At its core, Teen Spirit is a love letter to pop music, something writer/director Max Minghella (seen most recently as Nick in The Handmaid’s Tale) is unapologetically obsessed with. And while there is nothing particularly original about the story, the way its told is more complex, more layered than what you might expect. With a few indie musicals hitting the screens in recent memory (Hearts Beat Fast not long ago) and films like The Greatest Showman bringing in the bucks at the box office, it would seem that the genre is seeing a resurgence of popularity.

Teen Spirit tells the story of Violet (Elle Fanning), a young Polish girl living on the Isle of Wright with her mother. During her days she is accompanied constantly by her iPod, reliably feeding her a steady stream of pop. She works a job waitressing, she works on their farm, she sings in the church choir, but in her minimal free time she lets loose in her bedroom dancing to her favourite tunes or she heads to a dodgy bar in town and sings. Its here that she meets Vlad (Zlatko Buric), previously a famous opera singer, who takes her under his wing when she requires a guardian to vouch for her at auditions for a popular singing competition, Teen Spirit. What ensues is largely predictable, but happens in unpredictable ways.

Probably the most unpredictable is just how incredible Elle Fanning is at the microphone. All the singing was done live, not dubbed, and let me tell you, the girl can sing. If you’ve followed Fanning for her career, starting as just a young child (she was in I am Sam at age 2!)  you have watched her blossom and witnessed her acting capabilities mature, largely in indie films like The Neon Demon and The Beguiled. But you’ve never seen her like this.

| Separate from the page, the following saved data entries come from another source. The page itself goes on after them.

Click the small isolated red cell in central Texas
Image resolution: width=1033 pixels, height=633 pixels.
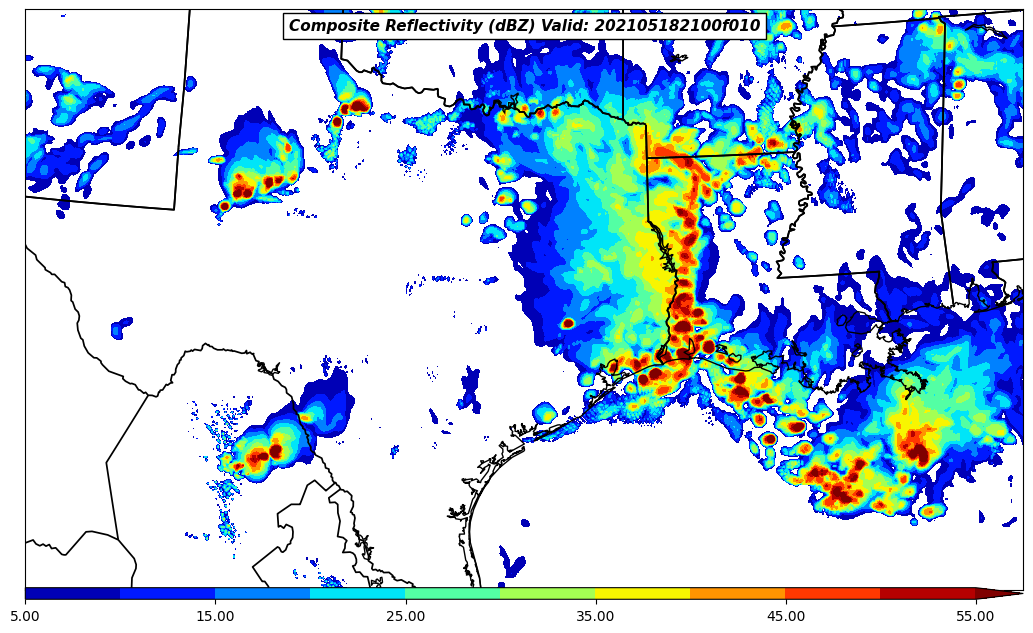point(567,323)
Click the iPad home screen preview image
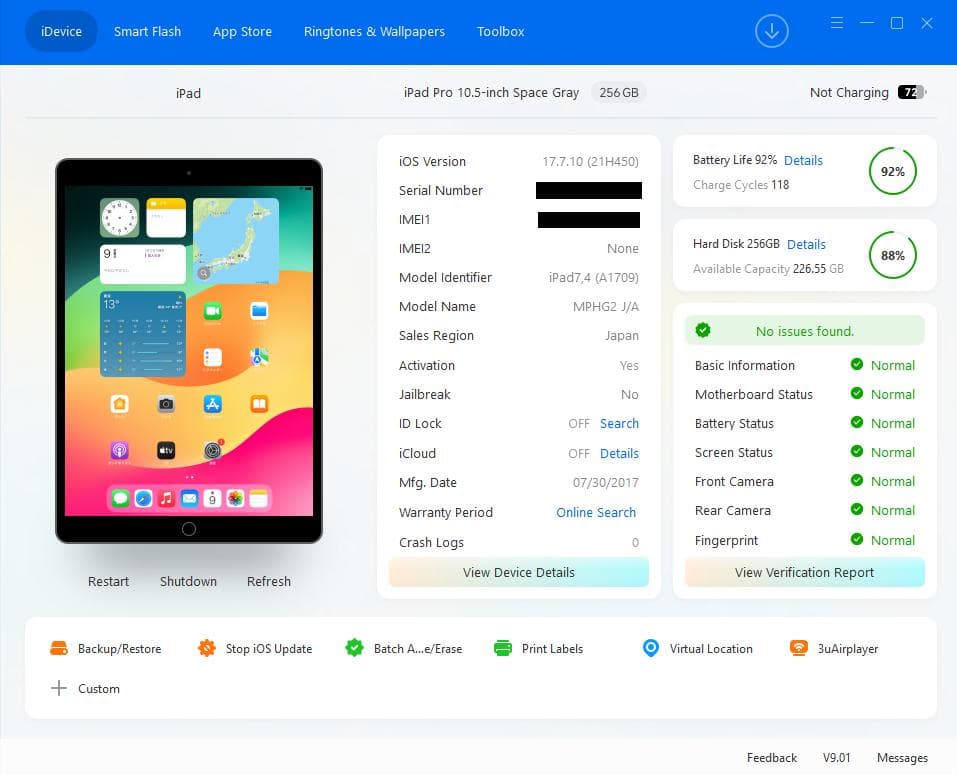 coord(189,350)
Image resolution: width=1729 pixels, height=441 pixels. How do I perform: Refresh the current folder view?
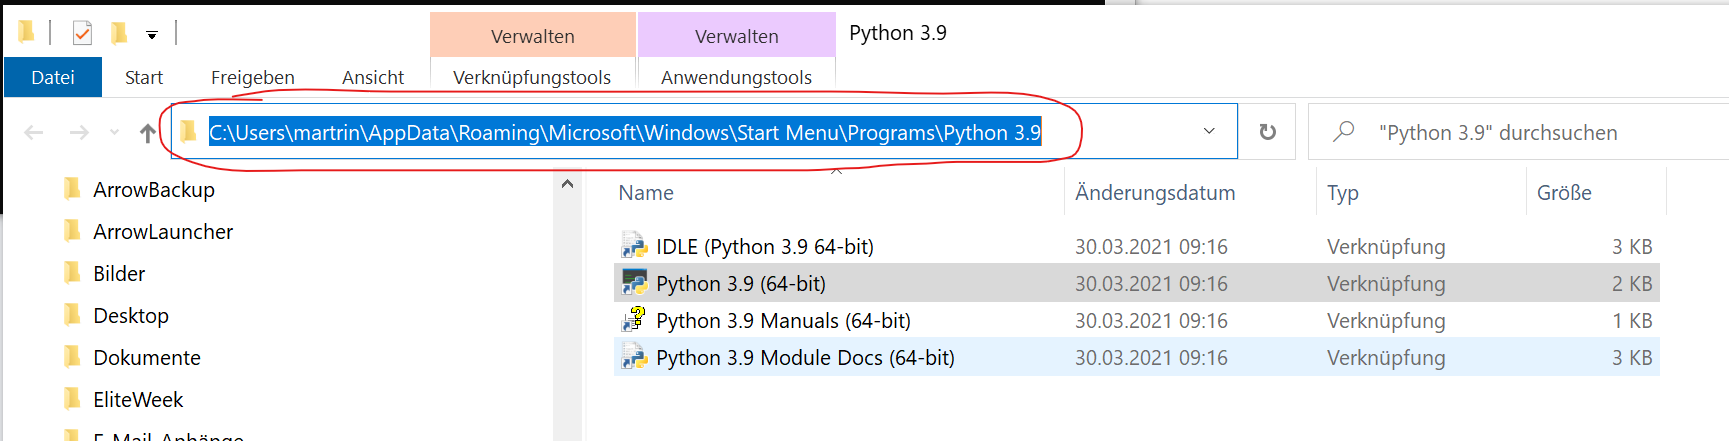[1267, 132]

Without Fanning, Teen Spirit may have been less… spirited. But Max Minghella has also managed to craft a fairly confident debut here. Aided by the beautiful cinematography of Autumn Durald-ArkpawSpirit is colourful and stylized where it needs to be, always using light to suit the tone of the film. Couple this with a soundtrack, including some fantastic original songs by Marius DeVries, that is expertly curated and you have a pretty entertaining movie on your hands. While the third act is a little uneven, all is forgiven during Violet’s final performance and the overall result is such an enjoyable experience.  When talking about Teen Spirit Minghella said that he wanted to make a movie you would watch more than once, and I for one would be happy to do so.